今週19日の朝方、トランプ米大統領の中国製品に対する2,000億ドルの追加関税発言をきっかけに世界の株式市場は大きく下落しました。中国も対抗する構えを見せており、世界的な貿易摩擦に対する懸念が大きくなりつつあります。

景気の先行指数として注目されているものの1つにISM(米サプライマネジメント協会)が発表しているPMIがあります。PMIは景況感指数とも言われており、直近のISM製造業PMIやISM非製造業PMIの動きを見ると、トランプ米政権による貿易摩擦への懸念なのか、景況感は悪化しつつあるのかもしれません。

■PMIと株価
ISM製造業PMIは製造業の購買担当者、ISM非製造業PMIは非製造業の購買担当者に対するアンケートを集計したもので、50を超えていれば景気の拡大、50を下回ると景気の減速を示すとされています。このことからこれらのPMIは景気の先行指数とされています。

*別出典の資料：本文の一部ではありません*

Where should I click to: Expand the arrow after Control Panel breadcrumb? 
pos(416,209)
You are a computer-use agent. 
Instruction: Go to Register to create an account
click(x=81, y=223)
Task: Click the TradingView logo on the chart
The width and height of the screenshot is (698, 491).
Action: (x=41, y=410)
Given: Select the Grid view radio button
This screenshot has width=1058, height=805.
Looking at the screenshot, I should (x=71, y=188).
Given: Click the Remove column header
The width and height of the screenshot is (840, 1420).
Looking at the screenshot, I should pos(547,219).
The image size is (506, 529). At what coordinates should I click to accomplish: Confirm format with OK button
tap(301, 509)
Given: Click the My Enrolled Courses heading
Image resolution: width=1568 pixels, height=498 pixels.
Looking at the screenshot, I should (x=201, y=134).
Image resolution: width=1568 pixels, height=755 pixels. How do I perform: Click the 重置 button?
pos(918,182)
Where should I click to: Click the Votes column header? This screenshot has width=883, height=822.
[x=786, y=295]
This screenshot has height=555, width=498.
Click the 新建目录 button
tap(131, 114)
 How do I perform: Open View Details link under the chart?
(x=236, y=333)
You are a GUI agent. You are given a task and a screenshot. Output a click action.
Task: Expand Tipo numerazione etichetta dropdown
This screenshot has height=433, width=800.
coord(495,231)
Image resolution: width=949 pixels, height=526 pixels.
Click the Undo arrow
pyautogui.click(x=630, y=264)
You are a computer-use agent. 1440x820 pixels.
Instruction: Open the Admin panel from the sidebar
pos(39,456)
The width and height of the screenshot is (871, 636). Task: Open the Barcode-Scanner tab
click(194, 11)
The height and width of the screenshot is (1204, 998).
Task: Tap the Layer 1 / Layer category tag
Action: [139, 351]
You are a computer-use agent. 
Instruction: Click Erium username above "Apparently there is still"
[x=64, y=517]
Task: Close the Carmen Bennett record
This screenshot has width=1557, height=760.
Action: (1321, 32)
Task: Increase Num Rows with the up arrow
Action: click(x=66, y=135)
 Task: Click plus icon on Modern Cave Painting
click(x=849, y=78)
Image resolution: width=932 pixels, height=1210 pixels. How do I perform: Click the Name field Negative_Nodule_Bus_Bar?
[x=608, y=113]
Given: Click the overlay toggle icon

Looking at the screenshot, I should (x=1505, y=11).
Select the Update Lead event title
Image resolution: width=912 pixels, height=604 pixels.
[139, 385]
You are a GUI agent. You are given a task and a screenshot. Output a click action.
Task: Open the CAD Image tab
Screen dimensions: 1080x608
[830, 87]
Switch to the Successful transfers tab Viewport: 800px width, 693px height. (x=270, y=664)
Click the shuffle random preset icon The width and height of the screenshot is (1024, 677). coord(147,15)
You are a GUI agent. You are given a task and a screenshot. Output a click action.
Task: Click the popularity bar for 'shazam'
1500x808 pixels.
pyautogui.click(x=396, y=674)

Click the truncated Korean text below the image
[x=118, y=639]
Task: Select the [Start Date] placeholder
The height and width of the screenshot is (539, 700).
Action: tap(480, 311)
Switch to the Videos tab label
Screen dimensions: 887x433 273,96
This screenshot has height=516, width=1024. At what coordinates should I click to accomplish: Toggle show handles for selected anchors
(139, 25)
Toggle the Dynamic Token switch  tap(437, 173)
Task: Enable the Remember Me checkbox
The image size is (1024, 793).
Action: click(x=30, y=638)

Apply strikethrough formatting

図1はPMIとNYダウ平均株価の関係を比較したものですが、近年は米国でも産業構造の転換が進んでいることから、製造業PMIよりも非製造業PMIを重視すべきという考え方もあります。そこで図1のPMIは製造業PMIと非製造業PMIの平均値をとり、更にそのトレンドを見るためにその平均値の移動平均も載せています。PMIが上昇傾向にあるときは株価も上昇傾向にあり、PMIが低下傾向にあるときは株価の上値も重くなっています。過去20年間を振り返るとPMIは30から60ほどのレンジ内にあることが分かります。

■景況感はピークアウトしたのか?
図2は直近2年の状況です。PMIは毎月上下にブレていますが、トレンドを見ると今年に入ってから上昇トレンドから横ばいに変化しており、景況感はピークアウトしたのかもしれません。株価もPMIと同様に景気の先行指標とされることから、景況感のピークアウトとともに株価もピークアウトしたのかもしれず、今後発表されるPMIに株価は敏感に反応するかもしれません。

■ボラティリティとの関係
景況感との関係で興味深いのはボラティリティ(価格変動の大きさ)との関係です。図3はPMIとNYダウ平均株価のボラティリティの関係を示したものです。ここではNYダウ平均株価の過去の価格変動を元に計算したヒストリカルボラティリティを載せています。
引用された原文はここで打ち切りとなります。